[SUPPLIED RECORDS — start]

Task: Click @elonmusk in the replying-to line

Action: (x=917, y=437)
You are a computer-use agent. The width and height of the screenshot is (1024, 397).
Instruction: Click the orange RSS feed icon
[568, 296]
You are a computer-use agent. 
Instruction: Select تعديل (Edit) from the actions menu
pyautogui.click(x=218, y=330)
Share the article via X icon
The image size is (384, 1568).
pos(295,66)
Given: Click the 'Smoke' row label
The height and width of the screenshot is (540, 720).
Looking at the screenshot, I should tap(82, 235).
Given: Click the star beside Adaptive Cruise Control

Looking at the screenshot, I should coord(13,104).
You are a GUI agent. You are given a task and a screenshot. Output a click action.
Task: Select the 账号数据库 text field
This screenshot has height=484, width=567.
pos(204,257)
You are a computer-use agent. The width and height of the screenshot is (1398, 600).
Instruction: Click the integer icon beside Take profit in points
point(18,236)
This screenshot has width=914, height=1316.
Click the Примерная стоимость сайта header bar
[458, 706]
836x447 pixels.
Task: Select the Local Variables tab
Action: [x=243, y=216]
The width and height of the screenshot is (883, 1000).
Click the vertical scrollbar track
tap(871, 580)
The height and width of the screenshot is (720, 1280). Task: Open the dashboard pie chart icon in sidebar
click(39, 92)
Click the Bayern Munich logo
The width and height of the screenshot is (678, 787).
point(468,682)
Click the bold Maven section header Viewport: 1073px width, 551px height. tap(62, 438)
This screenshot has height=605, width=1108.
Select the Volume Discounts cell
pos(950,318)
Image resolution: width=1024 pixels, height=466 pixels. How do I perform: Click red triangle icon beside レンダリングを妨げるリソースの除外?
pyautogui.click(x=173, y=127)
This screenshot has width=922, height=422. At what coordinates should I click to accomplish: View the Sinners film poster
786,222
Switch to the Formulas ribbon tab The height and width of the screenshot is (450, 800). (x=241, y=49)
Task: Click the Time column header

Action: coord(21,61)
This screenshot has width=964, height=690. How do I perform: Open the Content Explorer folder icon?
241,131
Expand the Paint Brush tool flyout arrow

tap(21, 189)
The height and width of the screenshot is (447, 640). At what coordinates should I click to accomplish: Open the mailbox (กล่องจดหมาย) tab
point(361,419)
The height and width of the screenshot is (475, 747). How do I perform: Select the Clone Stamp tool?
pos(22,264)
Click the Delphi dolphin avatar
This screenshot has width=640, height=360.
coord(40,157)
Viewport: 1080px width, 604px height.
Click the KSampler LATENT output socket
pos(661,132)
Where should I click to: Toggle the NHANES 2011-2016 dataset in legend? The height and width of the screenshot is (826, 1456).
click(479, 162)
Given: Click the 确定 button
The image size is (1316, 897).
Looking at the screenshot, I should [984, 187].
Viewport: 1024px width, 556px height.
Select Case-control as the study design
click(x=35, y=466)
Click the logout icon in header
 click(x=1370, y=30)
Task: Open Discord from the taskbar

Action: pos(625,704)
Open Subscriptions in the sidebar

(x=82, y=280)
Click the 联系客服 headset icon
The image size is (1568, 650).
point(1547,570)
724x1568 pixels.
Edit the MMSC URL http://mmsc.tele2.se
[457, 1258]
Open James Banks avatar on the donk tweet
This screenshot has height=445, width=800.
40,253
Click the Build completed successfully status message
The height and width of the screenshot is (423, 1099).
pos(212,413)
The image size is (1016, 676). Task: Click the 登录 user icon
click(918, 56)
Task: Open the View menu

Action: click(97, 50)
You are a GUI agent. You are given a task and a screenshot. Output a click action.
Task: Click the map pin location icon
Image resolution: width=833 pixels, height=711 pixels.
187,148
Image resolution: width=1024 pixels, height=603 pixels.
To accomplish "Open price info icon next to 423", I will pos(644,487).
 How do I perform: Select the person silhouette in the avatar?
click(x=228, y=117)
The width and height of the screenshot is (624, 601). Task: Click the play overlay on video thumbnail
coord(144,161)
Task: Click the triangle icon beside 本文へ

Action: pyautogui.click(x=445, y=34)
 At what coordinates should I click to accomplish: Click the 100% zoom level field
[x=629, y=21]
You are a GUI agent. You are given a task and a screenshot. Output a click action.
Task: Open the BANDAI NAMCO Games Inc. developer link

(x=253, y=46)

[SUPPLIED RECORDS — finish]

=== TASK DIRECTIONS ===
The lines sought are those in the data above that include the string "Viewport"; copy each one.

=== WRITTEN RESPONSE ===
Click the bold Maven section header Viewport: 1073px width, 551px height. tap(62, 438)
Viewport: 1080px width, 604px height.
Viewport: 1024px width, 556px height.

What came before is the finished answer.